2015 Workshop: DEEPWAVE Gravity Wave Coupling
Mike Taylor
Steve Smith
The Deep Propagating Gravity Wave Experiment (DEEPWAVE) was performed over the New Zealand South Island, Tasmania, and the surrounding Southern Ocean and Tasman Sea centered during June and July 2014. DEEPWAVE employed the NSF/NCAR Gulfstream V (GV) research aircraft for 26 research flights using 183 flight hours based from Christchurch, New Zealand during a core 6-week flight program. The GV was joined by the German DLR Falcon aircraft that performed 13 research flights during the second half of the GV deployment.
To provide measurements spanning as large an altitude range as possible, two new lidars were built specifically for the GV and DEEPWAVE. A 7-W UV Rayleigh lidar was built to measure densities and infer temperatures from ~20 to 60 km, and a 10-W CW/pulsed sodium lidar was built to provide sodium densities and temperatures extending from ~75 to 105 km. An Advanced Mesosphere Temperature Mapper (AMTM) was built for the GV to image temperatures along and across the GV flight track. Additional side-viewing IR cameras extended the cross-track field of view (FOV) to ~900 km.
DEEPWAVE was also supported by extensive ground-based measurements, including another AMTM, Rayleigh lidars on South Island and Tasmania, an FPI, airglow imaging at two sites, a boundary layer radar, and several radiosonde sites.
Extensive forecasting and modeling resources were available for flight planning and are being used in support of DEEPWAVE data analyses.
Vertical coupling by gravity waves (GWs) from sources in the lower atmosphere into the stratosphere and MLT are key dynamics accounting for the circulation and structure of the atmosphere from the surface to very high altitudes. These links are challenging or impossible to quantify with measurements from fixed sites, as ground-based instruments cannot characterize all of the GW scales and their spatial and temporal variability and horizontal extent at a majority of altitudes.
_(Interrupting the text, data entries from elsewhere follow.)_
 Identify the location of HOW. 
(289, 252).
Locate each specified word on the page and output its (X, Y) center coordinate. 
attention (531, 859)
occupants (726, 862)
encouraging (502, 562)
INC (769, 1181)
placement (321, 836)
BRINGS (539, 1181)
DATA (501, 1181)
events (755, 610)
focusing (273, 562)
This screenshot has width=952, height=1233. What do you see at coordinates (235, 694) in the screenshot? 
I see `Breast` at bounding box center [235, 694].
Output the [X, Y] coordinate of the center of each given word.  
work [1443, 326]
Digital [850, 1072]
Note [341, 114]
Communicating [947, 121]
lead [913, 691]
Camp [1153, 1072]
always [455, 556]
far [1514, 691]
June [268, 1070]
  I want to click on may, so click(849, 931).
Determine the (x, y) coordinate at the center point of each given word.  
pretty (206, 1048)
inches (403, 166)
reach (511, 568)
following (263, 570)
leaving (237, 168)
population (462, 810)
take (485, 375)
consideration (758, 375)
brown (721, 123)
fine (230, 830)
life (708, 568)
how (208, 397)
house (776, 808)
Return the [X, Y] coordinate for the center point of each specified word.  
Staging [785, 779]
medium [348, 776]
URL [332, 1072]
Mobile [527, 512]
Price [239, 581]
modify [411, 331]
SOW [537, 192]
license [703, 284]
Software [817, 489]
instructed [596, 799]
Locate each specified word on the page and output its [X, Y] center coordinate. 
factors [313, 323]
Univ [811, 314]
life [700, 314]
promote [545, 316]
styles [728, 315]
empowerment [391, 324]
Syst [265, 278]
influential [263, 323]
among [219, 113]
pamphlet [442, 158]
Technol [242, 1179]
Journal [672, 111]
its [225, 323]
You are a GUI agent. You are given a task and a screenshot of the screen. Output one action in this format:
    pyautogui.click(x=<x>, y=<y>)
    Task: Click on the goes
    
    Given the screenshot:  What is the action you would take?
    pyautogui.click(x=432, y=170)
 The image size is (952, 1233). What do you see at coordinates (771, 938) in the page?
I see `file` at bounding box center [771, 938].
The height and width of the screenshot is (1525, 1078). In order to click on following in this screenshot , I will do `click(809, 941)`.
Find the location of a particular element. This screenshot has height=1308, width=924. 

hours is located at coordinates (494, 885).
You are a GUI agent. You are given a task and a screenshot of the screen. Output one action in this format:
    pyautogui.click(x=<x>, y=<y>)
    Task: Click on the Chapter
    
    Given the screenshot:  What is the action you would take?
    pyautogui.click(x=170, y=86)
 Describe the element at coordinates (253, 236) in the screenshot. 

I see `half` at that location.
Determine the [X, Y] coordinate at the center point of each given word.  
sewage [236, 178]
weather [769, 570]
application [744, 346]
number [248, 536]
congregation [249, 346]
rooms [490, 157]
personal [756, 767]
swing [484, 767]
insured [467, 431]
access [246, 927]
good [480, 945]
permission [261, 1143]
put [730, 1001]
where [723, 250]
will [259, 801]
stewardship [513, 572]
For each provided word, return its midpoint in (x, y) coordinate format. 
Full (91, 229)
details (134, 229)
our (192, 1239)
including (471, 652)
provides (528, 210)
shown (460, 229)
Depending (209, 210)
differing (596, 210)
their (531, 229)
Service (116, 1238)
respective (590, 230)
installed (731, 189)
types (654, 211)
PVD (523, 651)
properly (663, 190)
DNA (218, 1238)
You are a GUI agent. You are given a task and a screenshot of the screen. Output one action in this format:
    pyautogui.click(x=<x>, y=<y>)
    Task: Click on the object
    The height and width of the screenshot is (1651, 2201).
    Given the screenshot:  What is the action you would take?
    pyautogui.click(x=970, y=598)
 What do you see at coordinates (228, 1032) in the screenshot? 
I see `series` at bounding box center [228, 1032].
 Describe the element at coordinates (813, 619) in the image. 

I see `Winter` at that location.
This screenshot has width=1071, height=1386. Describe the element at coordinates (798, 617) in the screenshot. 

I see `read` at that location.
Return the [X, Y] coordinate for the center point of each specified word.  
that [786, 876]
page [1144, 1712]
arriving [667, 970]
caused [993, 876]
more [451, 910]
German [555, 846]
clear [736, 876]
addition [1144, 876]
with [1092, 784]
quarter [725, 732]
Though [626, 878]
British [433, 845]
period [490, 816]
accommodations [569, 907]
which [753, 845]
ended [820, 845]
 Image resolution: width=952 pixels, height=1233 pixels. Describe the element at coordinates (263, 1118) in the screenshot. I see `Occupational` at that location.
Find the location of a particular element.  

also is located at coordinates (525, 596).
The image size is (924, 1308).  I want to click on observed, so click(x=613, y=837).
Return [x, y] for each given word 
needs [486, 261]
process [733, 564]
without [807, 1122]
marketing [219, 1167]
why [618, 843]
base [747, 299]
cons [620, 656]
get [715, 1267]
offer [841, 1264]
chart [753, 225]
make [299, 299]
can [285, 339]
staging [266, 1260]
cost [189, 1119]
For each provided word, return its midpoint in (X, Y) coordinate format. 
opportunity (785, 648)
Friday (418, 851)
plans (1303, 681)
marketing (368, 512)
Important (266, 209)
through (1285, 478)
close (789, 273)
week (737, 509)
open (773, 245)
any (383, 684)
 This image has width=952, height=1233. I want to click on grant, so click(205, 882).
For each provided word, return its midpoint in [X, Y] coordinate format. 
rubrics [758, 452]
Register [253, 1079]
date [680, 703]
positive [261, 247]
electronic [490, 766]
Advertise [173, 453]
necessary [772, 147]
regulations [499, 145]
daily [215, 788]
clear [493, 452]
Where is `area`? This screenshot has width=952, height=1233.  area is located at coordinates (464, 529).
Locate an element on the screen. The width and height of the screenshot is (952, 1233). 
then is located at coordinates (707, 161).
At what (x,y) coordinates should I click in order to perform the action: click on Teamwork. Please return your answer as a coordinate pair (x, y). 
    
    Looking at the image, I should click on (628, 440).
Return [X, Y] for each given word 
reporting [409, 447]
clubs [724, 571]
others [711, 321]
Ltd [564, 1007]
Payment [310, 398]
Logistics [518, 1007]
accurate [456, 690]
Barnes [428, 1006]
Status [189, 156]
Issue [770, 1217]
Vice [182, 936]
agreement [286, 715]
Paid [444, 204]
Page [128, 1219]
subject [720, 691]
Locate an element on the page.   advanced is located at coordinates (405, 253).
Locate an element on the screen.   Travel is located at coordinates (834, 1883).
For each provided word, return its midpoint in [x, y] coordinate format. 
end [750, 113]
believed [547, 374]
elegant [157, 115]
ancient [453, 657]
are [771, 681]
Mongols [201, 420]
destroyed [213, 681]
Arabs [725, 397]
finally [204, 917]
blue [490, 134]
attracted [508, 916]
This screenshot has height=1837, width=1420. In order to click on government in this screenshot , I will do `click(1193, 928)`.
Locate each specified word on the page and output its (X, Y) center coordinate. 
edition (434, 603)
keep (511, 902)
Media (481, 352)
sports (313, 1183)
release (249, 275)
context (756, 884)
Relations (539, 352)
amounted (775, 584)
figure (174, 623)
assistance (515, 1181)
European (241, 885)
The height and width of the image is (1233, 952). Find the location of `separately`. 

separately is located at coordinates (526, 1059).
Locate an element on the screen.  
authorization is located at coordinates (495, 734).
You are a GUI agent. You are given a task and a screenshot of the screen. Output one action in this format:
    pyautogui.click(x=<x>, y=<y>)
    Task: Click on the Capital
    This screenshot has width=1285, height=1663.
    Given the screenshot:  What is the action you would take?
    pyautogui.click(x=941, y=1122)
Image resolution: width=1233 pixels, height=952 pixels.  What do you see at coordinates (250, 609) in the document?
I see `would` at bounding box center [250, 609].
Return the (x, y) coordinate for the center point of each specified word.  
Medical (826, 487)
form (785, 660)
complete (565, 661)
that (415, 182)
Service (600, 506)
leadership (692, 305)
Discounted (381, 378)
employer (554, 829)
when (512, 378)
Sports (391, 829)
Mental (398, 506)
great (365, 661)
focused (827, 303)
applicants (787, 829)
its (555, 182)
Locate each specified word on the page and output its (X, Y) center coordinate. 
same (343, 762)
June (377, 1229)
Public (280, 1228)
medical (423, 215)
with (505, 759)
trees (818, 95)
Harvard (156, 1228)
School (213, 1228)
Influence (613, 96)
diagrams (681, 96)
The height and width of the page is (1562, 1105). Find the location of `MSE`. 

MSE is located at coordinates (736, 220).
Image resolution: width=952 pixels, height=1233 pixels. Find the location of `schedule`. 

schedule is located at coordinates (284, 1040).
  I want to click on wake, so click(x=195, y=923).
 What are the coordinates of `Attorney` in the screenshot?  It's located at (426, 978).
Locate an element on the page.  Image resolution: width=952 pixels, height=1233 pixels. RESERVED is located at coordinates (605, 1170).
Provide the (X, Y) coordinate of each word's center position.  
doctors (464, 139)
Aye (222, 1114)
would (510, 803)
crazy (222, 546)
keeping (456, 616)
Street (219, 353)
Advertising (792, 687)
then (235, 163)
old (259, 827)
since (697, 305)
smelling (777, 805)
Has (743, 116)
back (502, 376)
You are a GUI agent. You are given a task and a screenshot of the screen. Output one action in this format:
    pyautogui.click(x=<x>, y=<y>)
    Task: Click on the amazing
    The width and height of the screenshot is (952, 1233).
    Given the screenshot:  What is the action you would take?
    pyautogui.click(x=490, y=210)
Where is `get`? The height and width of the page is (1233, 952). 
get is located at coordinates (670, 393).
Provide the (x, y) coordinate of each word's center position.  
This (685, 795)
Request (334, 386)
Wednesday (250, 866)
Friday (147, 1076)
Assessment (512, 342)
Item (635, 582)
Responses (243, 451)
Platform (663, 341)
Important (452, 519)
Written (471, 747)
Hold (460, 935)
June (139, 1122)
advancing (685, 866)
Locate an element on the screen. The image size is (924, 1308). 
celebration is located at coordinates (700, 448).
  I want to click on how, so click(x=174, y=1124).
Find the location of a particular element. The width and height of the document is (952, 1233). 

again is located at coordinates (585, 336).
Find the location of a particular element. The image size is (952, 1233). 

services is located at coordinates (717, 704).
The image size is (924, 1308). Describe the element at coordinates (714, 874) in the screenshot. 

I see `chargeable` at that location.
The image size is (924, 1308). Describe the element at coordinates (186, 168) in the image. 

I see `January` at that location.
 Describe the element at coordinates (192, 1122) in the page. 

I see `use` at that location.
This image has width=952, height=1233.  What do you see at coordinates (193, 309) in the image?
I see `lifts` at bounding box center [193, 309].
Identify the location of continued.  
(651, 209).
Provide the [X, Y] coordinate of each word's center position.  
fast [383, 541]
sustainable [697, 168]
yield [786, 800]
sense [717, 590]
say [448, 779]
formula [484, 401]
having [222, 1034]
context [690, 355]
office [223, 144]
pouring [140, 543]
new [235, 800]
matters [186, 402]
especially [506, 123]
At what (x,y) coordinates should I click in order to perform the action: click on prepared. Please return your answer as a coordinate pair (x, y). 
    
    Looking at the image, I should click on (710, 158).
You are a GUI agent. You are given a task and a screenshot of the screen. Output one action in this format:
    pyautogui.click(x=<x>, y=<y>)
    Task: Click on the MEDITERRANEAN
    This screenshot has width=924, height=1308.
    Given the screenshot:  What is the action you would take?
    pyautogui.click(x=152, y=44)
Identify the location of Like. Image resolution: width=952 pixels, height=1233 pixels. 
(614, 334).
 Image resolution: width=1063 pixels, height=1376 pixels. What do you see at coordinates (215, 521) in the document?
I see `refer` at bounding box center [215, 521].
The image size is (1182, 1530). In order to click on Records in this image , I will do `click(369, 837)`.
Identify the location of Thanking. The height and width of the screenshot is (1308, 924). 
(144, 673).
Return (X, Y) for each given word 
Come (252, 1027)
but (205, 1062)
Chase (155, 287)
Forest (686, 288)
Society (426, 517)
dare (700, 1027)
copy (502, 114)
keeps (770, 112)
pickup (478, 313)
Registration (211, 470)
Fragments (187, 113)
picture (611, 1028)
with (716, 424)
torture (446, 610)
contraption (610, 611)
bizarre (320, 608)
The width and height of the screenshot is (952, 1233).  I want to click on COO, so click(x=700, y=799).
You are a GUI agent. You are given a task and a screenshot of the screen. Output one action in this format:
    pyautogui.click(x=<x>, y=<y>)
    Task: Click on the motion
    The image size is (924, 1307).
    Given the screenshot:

DEEPWAVE has specific relevance to goals 2 and 4 in the recent Heliophysics Decadal Survey, Solar and Space Physics: A Science for a Technological Society: 2. Determine the dynamics and coupling of Earth’s magnetosphere, ionosphere, and atmosphere and their response to solar and terrestrial inputs, 4. Discover and characterize fundamental processes that occur both within the heliosphere and throughout the universe.